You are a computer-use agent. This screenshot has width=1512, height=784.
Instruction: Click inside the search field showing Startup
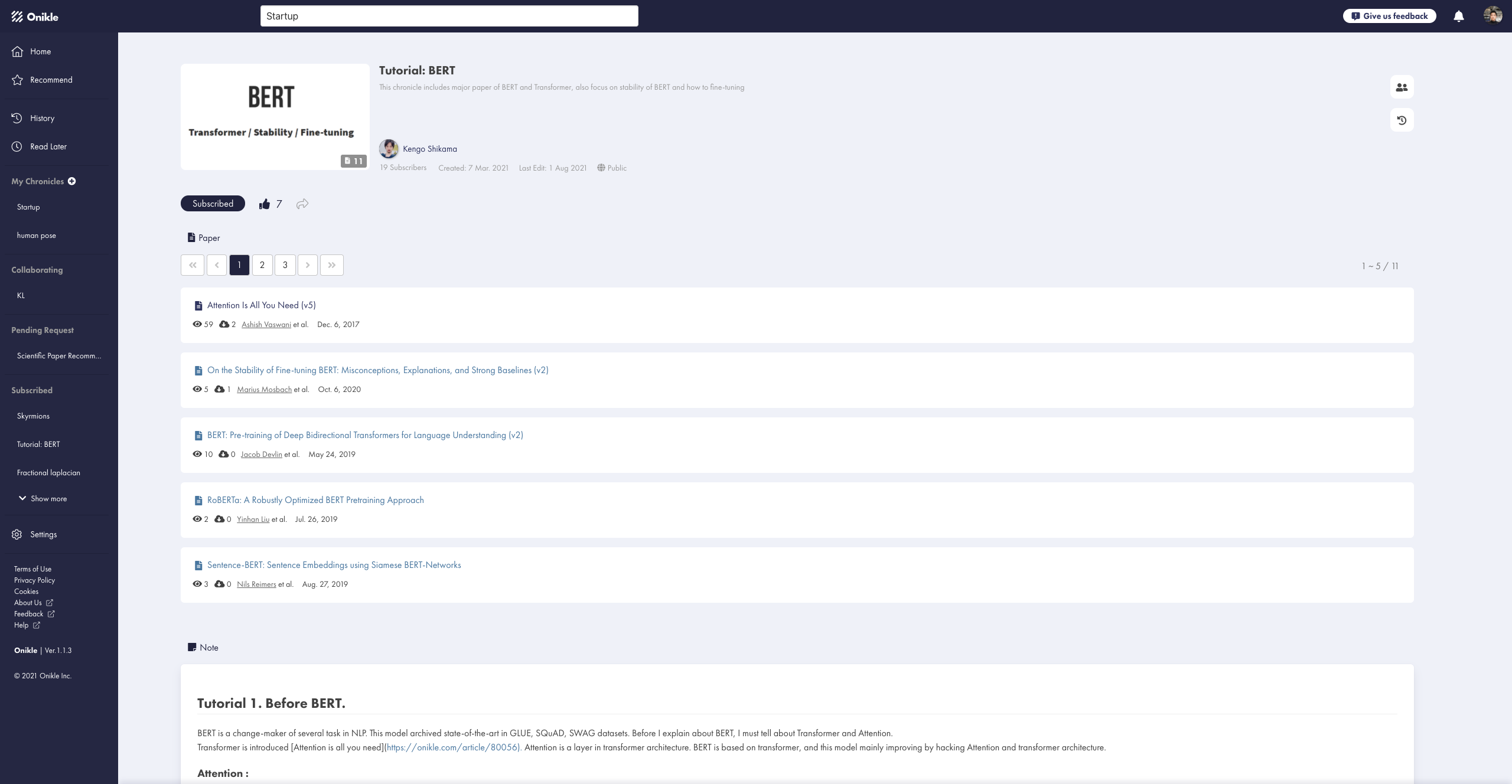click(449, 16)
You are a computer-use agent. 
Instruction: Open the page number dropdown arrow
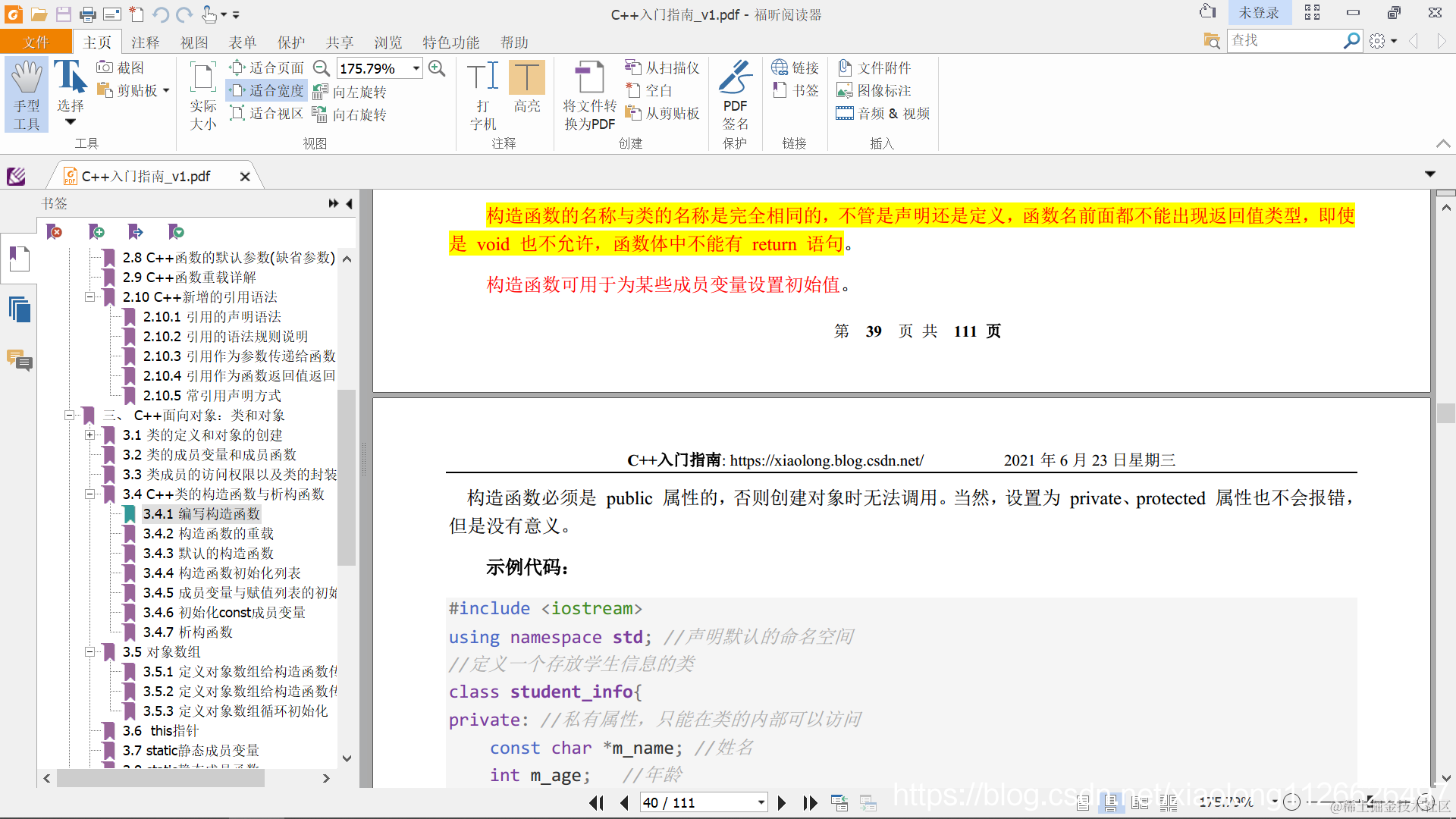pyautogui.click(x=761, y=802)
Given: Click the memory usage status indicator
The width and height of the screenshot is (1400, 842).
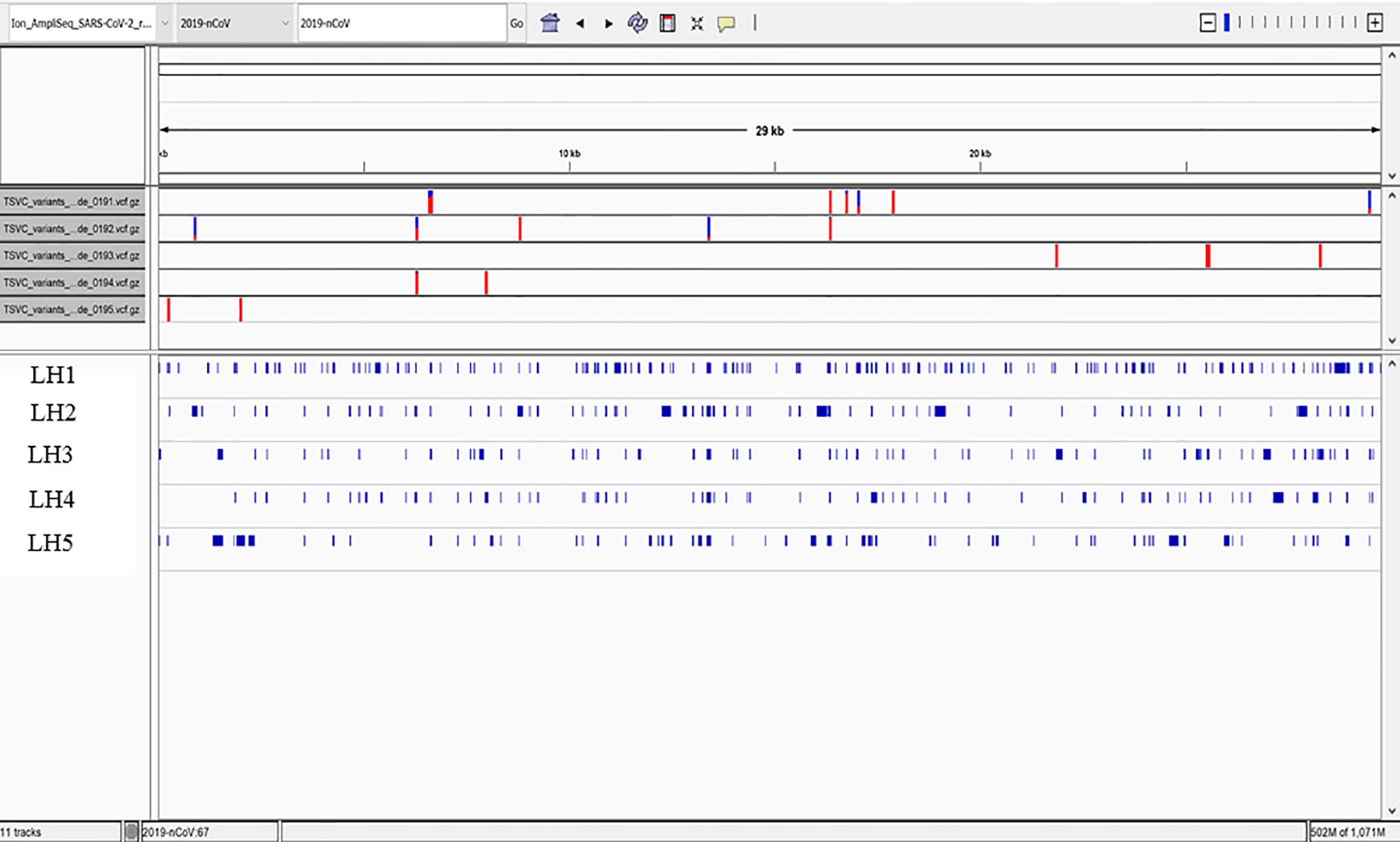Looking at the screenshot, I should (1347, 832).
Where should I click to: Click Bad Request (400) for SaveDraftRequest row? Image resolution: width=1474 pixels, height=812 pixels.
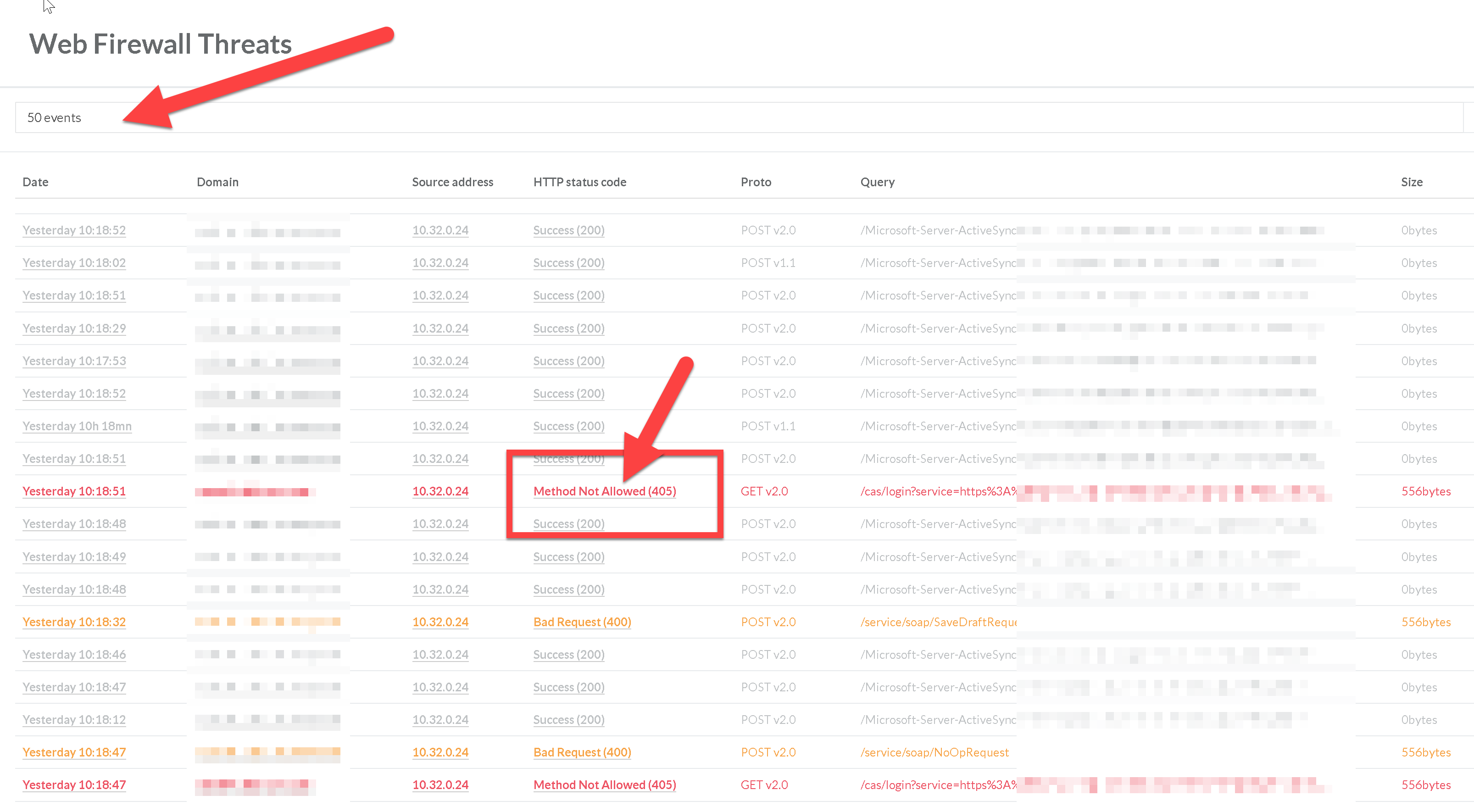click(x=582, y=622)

● ● ● ● ●

EXERCISE OBJECTIVE: With the pictures left out, copy exactly the lines from the line holding "Instruction: Click inside" through the final line of the records, including both.

EXERCISE RESPONSE:
Instruction: Click inside the search field showing Startup
click(449, 16)
You are a computer-use agent. 
Instruction: Open the page number dropdown arrow
pyautogui.click(x=761, y=802)
Given: Click the memory usage status indicator
The width and height of the screenshot is (1400, 842).
Looking at the screenshot, I should (1347, 832).
Where should I click to: Click Bad Request (400) for SaveDraftRequest row? Image resolution: width=1474 pixels, height=812 pixels.
click(x=582, y=622)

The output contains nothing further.